De plus, nous constatons à chaque âge une augmentation du poids de 0,8 kg par décennie, qui reste comparable à celle des enfants belges [10]. Cependant et contrairement à la stature, la courbe d’accroissement du poids des Français avec l’âge présente en 2005 une pente plus élevée qu’en 1953. Ceci correspond à un accroissement relatif du poids avec l’âge plus important. Par ailleurs, on observe une augmentation significative de l’indice de corpulence (p < 0,01) qui traduit une suralimentation dans les pays développés comme c’est le cas en Europe et aux États-Unis. De plus, le sédentarisme associé à un manque d’activité physique régulier peut être un facteur supplémentaire des modifications observées par la réduction de la consommation énergétique [24]. Ce constat était prévisible compte tenu de la recrudescence de l’obésité en France et plus généralement en Europe depuis le début des années 1990.
5 Conclusion
L’évolution séculaire des dimensions anthropométriques de jeunes Français âgés de 3 à 11 ans a subi de profondes modifications au cours des cinquante dernières années. En effet, la stature présente en moyenne un accroissement de 0,83 cm/décennie. En ce qui concerne le poids, son augmentation élevée avec l’âge est très significatif, à hauteur de 0,8 kg/décennie. Ainsi, les résultats de notre étude montrent d’une façon très nette que les enfants mesurés en 2005 sont plus grands et plus lourds que ceux mesurés cinquante ans auparavant. Ces modifications ne sont pas sans conséquence au niveau des indices corporels avec :
- • une augmentation logique de l’indice de masse corporelle (IMC), ce qui n’est pas sans conséquence sur le nombre accru de sujets obèses ;
- • une diminution significative de l’ICO, avec un allongement en moyenne des membres inférieurs.
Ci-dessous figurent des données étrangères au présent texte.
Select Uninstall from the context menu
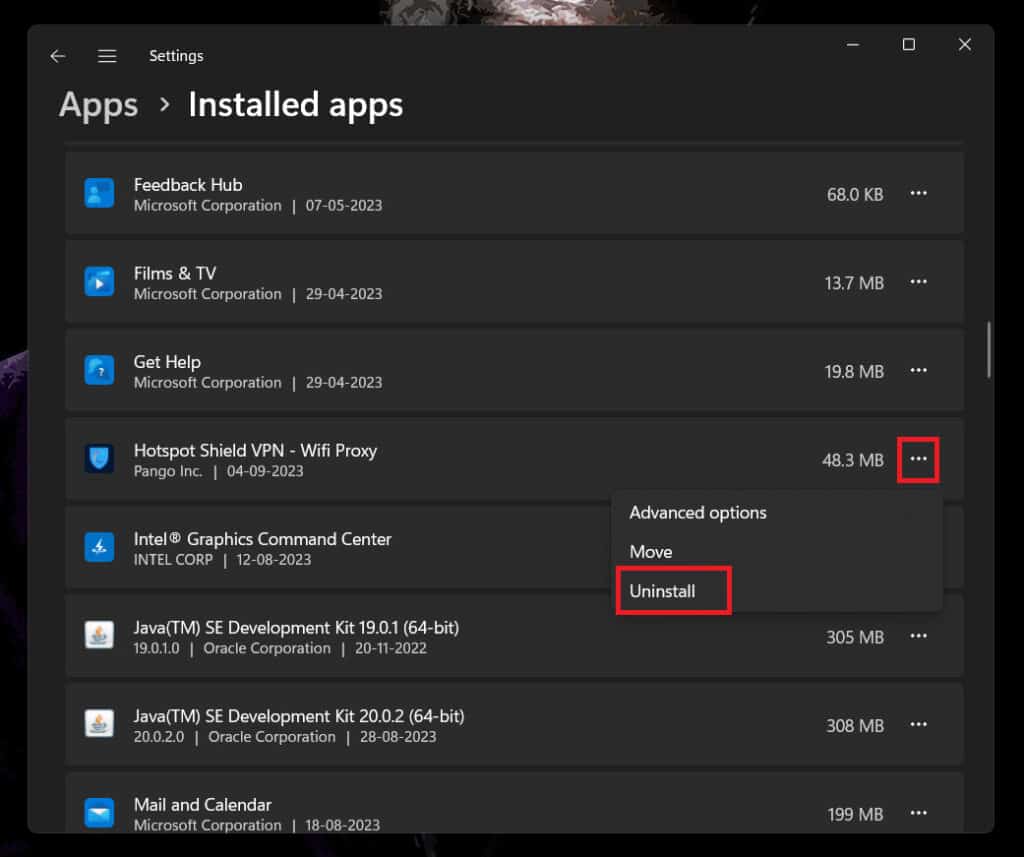 tap(663, 590)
Les différences statistiquement significatives que nous avons quantifiées dans notre étude affectent non seulement les valeurs moyennes en fonction de l’âge compris entre 3 et 11 ans mais également toutes les valeurs de percentiles extrêmes (5e et 95e) correspondant aux sujets petits et grands respectivement.
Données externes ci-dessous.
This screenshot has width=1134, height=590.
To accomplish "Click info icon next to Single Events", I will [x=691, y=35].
Les différents modèles de type « puissance » que nous avons élaborés pour chaque variable anthropométrique située au 50e percentile de notre échantillon ont été également élaborés aux 5e et 95e percentiles de notre échantillon. Ces modèles interviennent dans le processus en cours de réactualisation des courbes de croissance des jeunes Français à travers de nouveaux standards quotidiennement utilisées par les pédiatres et les cliniciens dans le cadre de bilans pédiatriques.
Déclaration d’intérêts
Les auteurs et co-auteurs déclarent ne pas avoir de conflit d’intérêt dans le cadre des travaux réalisés pour cette publication et de la diffusion des résultats.